РЕЛИКТ

Темная щетина леса, растущего на высоком берегу, четко выделяется на фоне еще совсем светлого неба. Внизу, в расщелинах и у воды, начинает гнездиться ночь. На дне реки ночь уже полновластная хозяйка. Темнота стерла веселую игру световых солнечных пятен на перекате, стала совсем непроглядной в глубоком омуте у подножья скалы.

Из этого омута неторопливо выплыл громадный, больше метра длиной, таймень. Когда-то, лет десять-двенадцать назад, он любил выходить на перекат днем, любил, выпрыгнув из воды, увидеть на миг нестерпимое сияние дня. Но вот уже много лет как любимым временем охоты для него стала ночь. Днем он забирается под широкий выступ скалы и отдыхает. Только с наступлением темноты или хотя бы белесых июньских сумерек покидает свое убежище.

На этом плесе — он хозяин. Крупней его здесь нет ни одной рыбы. И почти нет такой рыбы, которую он не смог бы заглотить.

Поднявшись вдоль крутого подводного откоса, таймень постоял за небольшим выступом. Он не видел в темноте, нет. Но он как-то по-особому чувствовал все, что происходило вокруг. Водные струи приносили ему своеобразные сигналы, колебания, которые улавливались организмом рыбы так, как улавливает человек цвета и звуки.

Где-то неподалеку проплыла стайка небольших хариусов. Вот один из них начал скатываться по течению… Вот он уже метрах в двух… Мощным броском таймень послал свое тело вперед. Зубастые челюсти со страшной силой сжали хариуса, ломая ему кости. Еще миг — и хариус проглочен.

Таймень поплыл к перекату. Здесь было кормное место. В самом конце переката на дне реки лежал большой черный валун. Но поверхности его не было видно, только вода взбухала в этом месте большим буруном.

Таймень любил стоять за этим валуном, улавливая в бешеной пляске струй сигналы, рассказывающие о том, что делается на перекате. Едва заметными движениями плавников он удерживал свое тяжелое, брусковатое тело на одном месте.

Здесь, в конце переката, всегда кормились хариусы. Они выходили большими стаями, поджидая, когда вода принесет зазевавшегося овода, упавшую в реку бабочку или не сумевшего справиться с напором течения гольяна. А старый хищник-таймень, в свою очередь, ждал, когда какой-нибудь хариус подплывет поближе. Тут уж он не знал пощады.

В эту ночь охота не была успешной. Небольшой хариус да чуть ли не сам заплывший в пасть гольянчик только раздразнили аппетит.

И вдруг таймень почувствовал, что где-то невдалеке плывет больная рыбка. Он чувствовал это по ее неуверенным движениям. Она то начинала плыть быстро, то вдруг совсем замирала, безвольно отдаваясь во власть течения.

Больная рыба — верная добыча. Таймень стоял по-прежнему неподвижно, но он уже был готов к молниеносному броску. Вот рыбка приближается… Вот она вдруг пошла в сторону… Вот совсем близка…

Бросок! Со страшной силой сжимают челюсти добычу. И сразу же вспыхивает в пасти боль.
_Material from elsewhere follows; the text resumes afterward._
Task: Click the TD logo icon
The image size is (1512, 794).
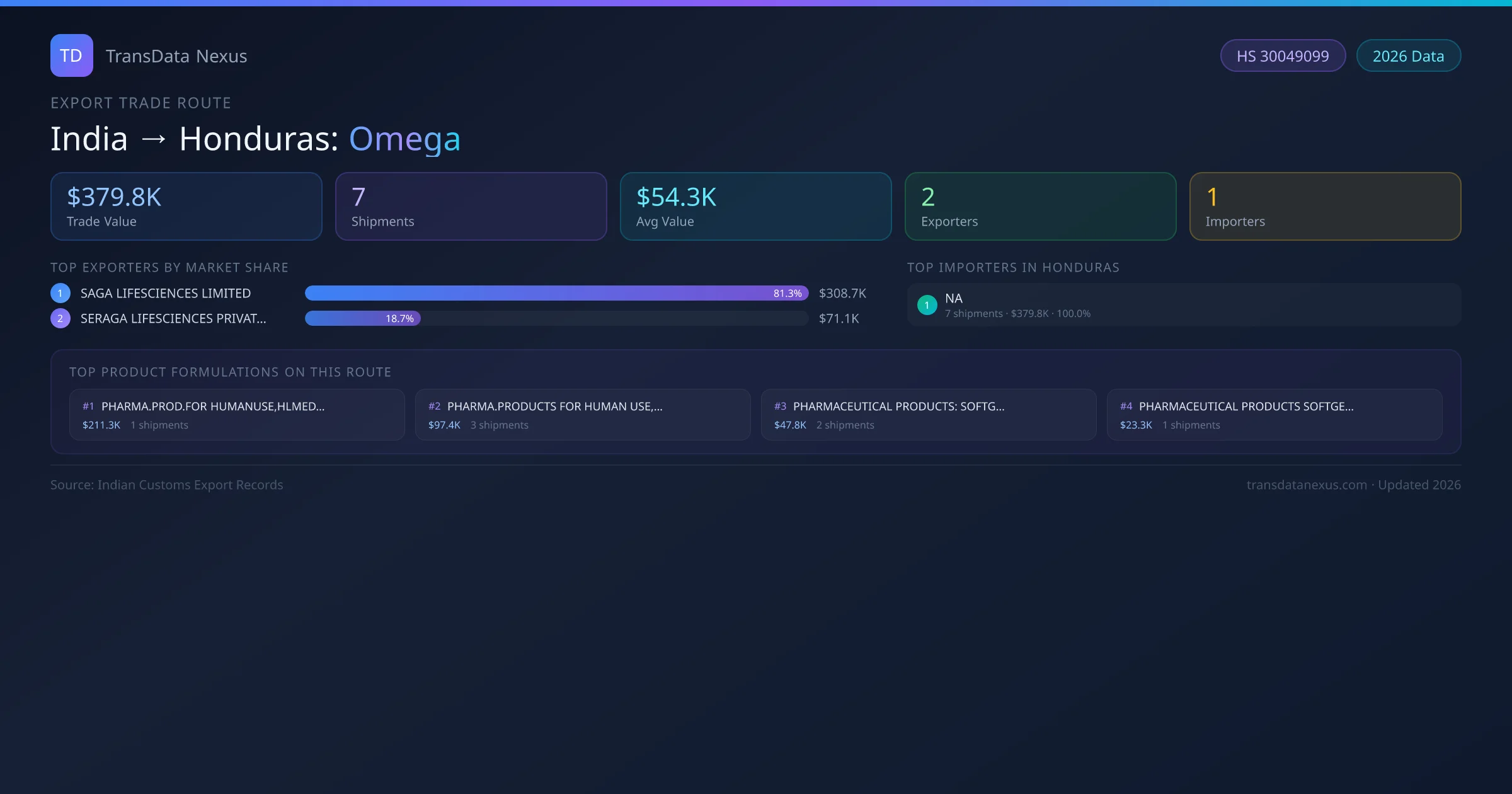Action: [x=71, y=55]
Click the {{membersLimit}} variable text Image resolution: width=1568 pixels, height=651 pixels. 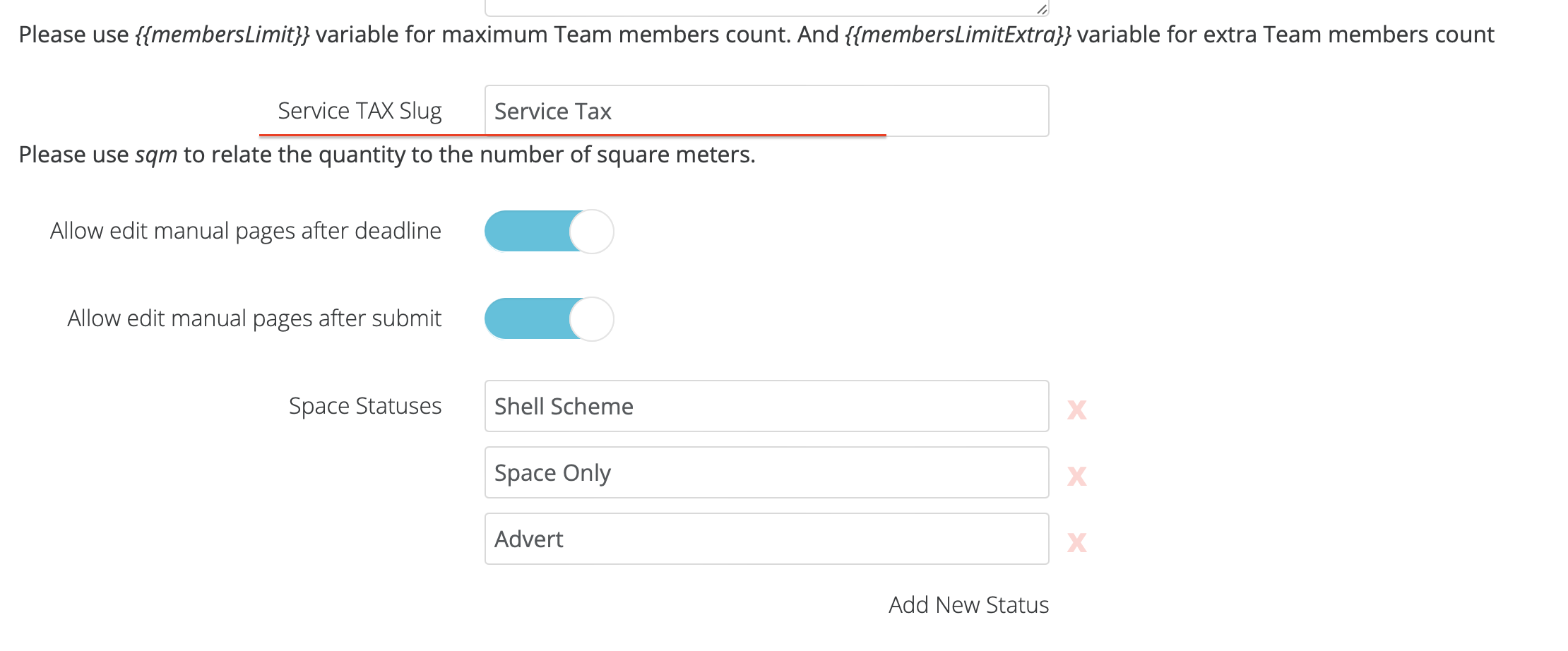222,35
В первый момент таймень оторопел. И тут же почувствовал, что какая-то сила тянет его наверх. Тогда он бросился от переката вниз по течению, норовя укрыться под скалой. Но не смог преодолеть сопротивление неведомой силы, которая жгучей болью рвала челюсти.

Тогда он попытался освободиться. Легко перекинув могучее тело через голову, навалился спиной на то неведомое, что тащило, что грозило смертью. На момент почувствовал что-то упругое, а в челюстях вновь вспыхнула боль. В следующее мгновенье его опять потянули вверх.

Рыбина бросалась то вверх по течению, то вниз, спускаясь на дно, упираясь головой в камни, выпрыгивала из воды. Она совсем обезумела, всем существом своим чуя смертельную опасность. Но силы таяли. Ее упрямо тянули вверх, на воздух, кромсая челюсти нестерпимой болью.

И настал момент, когда таймень сдался. Он безвольно пошел туда, куда его тащили. Полтора десятка лет назад он вывелся из икринки на галечном дне небольшого ручья, впадающего в Вишеру. Его братья и сестры гибли сотнями. Многие погибли, еще не успев вылупиться — икру ели гольяны. Многих проглотили проворные хариусы и таймени постарше. С каждым годом у тайменя оставалось все меньше ровесников. Из своего поколения он прожил дольше всех.

Вытянутый на поверхность воды, он лег на бок и тяжело волочился вслед неумолимой силе, сломившей его. При неверном свете звезд вода казалась черной и густой. На фоне ее трудно было заметить длинную и узкую лодку, стоявшую на якоре. Только подведенный вплотную к ней, таймень, собрав последние силы, сделал еще одну попытку освободиться. На этот раз борьба длилась недолго. Броски рыбы скоро ослабли, ее вновь потащили. Еще мгновенье — и тяжелое тело тайменя уже билось на дне лодки.

Даже здесь, вырванный из родной стихии, он продолжал сжимать пропоротые стальными крючками челюсти. Над ним склонился человек и острым ножом перерезал хребет у основания головы. Рыба чуть вздрогнула красным хвостом и затихла. Темная рыбья кровь небольшой маслянистой лужицей растекалась по смоленым доскам.

Он долго жил, этот таймень. Если бы рыбы имели аристократов, то он был бы первым среди них. Предки вишерского тайменя жили в реках и озерах уже в те времена, когда на землю еще только наползал ледник.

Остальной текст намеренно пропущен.